**Aim of the exercise**
The records appear below. Set down exactly each line from the one that contains "408x599 pixels." through the last, both included.

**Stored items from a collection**
========================================================================

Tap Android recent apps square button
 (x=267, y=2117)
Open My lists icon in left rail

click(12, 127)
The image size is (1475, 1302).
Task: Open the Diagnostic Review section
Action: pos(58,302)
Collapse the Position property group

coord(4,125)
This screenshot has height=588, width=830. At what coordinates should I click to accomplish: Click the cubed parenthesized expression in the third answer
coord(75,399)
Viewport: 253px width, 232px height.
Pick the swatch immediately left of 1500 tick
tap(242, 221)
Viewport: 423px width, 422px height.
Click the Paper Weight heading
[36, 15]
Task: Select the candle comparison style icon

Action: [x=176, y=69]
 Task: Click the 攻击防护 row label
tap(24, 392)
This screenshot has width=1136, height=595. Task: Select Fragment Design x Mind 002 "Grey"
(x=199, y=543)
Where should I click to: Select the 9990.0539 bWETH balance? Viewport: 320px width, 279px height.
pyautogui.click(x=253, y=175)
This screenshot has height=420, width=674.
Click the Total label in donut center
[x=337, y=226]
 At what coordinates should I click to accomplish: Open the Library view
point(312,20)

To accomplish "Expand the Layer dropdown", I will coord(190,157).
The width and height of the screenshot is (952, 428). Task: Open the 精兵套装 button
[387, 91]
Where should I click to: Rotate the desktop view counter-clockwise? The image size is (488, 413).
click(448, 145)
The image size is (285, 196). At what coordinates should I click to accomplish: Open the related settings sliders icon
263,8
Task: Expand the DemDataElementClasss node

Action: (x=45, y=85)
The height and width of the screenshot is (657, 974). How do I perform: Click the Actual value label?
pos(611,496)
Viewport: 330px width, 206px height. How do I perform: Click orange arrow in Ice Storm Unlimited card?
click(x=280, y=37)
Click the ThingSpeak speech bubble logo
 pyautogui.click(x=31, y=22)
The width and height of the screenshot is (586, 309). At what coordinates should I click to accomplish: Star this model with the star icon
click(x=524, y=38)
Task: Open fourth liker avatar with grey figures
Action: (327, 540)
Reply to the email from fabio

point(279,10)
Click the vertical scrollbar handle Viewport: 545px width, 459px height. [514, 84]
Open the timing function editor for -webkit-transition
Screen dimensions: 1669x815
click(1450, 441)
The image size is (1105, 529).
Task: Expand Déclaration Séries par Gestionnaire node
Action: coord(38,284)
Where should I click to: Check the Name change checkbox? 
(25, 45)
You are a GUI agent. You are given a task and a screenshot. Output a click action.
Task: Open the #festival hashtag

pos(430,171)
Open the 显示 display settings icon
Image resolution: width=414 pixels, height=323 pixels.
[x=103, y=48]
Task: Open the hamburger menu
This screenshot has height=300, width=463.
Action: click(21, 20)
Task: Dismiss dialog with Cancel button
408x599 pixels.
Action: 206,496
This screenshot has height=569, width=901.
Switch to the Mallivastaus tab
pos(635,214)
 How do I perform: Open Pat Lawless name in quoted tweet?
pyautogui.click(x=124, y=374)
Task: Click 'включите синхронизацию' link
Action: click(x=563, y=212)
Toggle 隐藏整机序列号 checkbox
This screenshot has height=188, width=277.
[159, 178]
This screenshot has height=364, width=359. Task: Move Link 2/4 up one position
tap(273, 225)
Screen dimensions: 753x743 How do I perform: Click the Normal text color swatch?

========================================================================

**Answer for this exercise**
408x599 pixels.
Action: 206,496
This screenshot has height=569, width=901.
Switch to the Mallivastaus tab
pos(635,214)
 How do I perform: Open Pat Lawless name in quoted tweet?
pyautogui.click(x=124, y=374)
Task: Click 'включите синхронизацию' link
Action: click(x=563, y=212)
Toggle 隐藏整机序列号 checkbox
This screenshot has height=188, width=277.
[159, 178]
This screenshot has height=364, width=359. Task: Move Link 2/4 up one position
tap(273, 225)
Screen dimensions: 753x743 How do I perform: Click the Normal text color swatch?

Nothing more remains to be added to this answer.